I am fine-tuning a BERT Model for text classification with Tensorflow. Here is my code for building the model:
# Building the model
def create_model():
input_word_ids = tf.keras.layers.Input(shape=(max_seq_length,), dtype=tf.int32,
name="input_word_ids"),
input_mask = tf.keras.layers.Input(shape=(max_seq_length,), dtype=tf.int32,
name="input_mask"),
input_type_ids = tf.keras.layers.Input(shape=(max_seq_length,), dtype=tf.int32,
name="input_type_ids")
pooled_output, sequence_output = bert_layer([input_word_ids, input_mask, input_type_ids])
drop = tf.keras.layers.Dropout(0.4)(pooled_output)

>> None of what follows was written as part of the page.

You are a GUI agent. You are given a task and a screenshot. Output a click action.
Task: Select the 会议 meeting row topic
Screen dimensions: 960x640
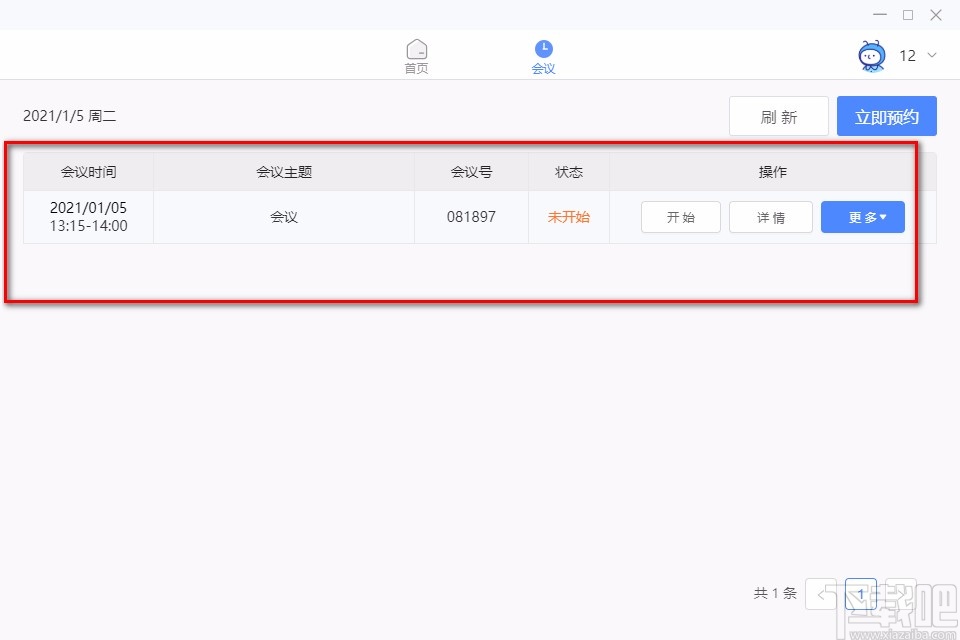pyautogui.click(x=283, y=217)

output = tf.keras.layers.Dense(1, activation="sigmoid", name="output")(drop)
model = tf.keras.Model(
inputs={
'input_word_ids': input_word_ids,
'input_mask': input_mask,
'input_type_ids': input_type_ids
},
outputs=output)
return model
I used this BERT Layer:
bert_layer = hub.KerasLayer("https://tfhub.dev/tensorflow/bert_en_uncased_L-12_H-768_A-12/4", trainable=True)
When creating the model: model = create_model()
, it gives the following error:
ValueError: Could not find matching function to call loaded from the SavedModel. Got:
Positional arguments (3 total):
[(<tf.Tensor 'inputs:0' shape=(None, 512) dtype=int32>,), (<tf.Tensor 'inputs_1:0' shape=
(None, 512) dtype=int32>,), <tf.Tensor 'inputs_2:0' shape=(None, 512) dtype=int32>]
False
None
Keyword arguments: {}
Expected these arguments to match one of the following 4 option(s):
Option 1:
Positional arguments (3 total):
{'input_word_ids': TensorSpec(shape=(None, None), dtype=tf.int32, name='input_word_ids'),
'input_type_ids': TensorSpec(shape=(None, None), dtype=tf.int32, name='input_type_ids'),
'input_mask': TensorSpec(shape=(None, None), dtype=tf.int32, name='input_mask')}
False
None
Keyword arguments: {}
I would appreciate it if you have any solution in mind.